Collection entries
::::::::

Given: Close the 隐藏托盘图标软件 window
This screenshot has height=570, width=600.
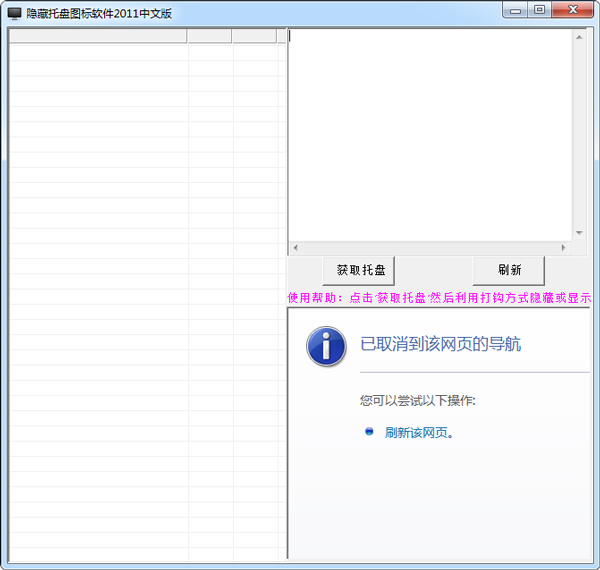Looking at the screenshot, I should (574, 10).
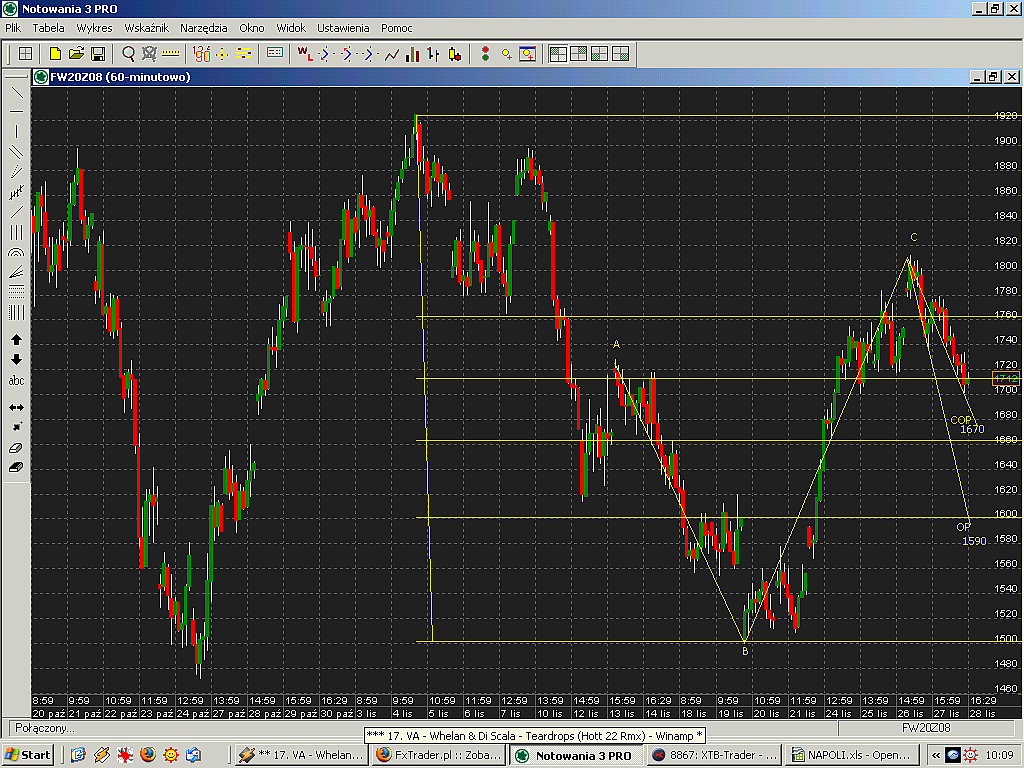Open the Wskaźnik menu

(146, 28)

::::::::

* [WHAT YOU ARE ASKED TO DO]: Copy the records exactly. Skip the pictures.

* [OUTPUT]:
Given: Close the 隐藏托盘图标软件 window
This screenshot has height=570, width=600.
Looking at the screenshot, I should (574, 10).
Open the Wskaźnik menu

(146, 28)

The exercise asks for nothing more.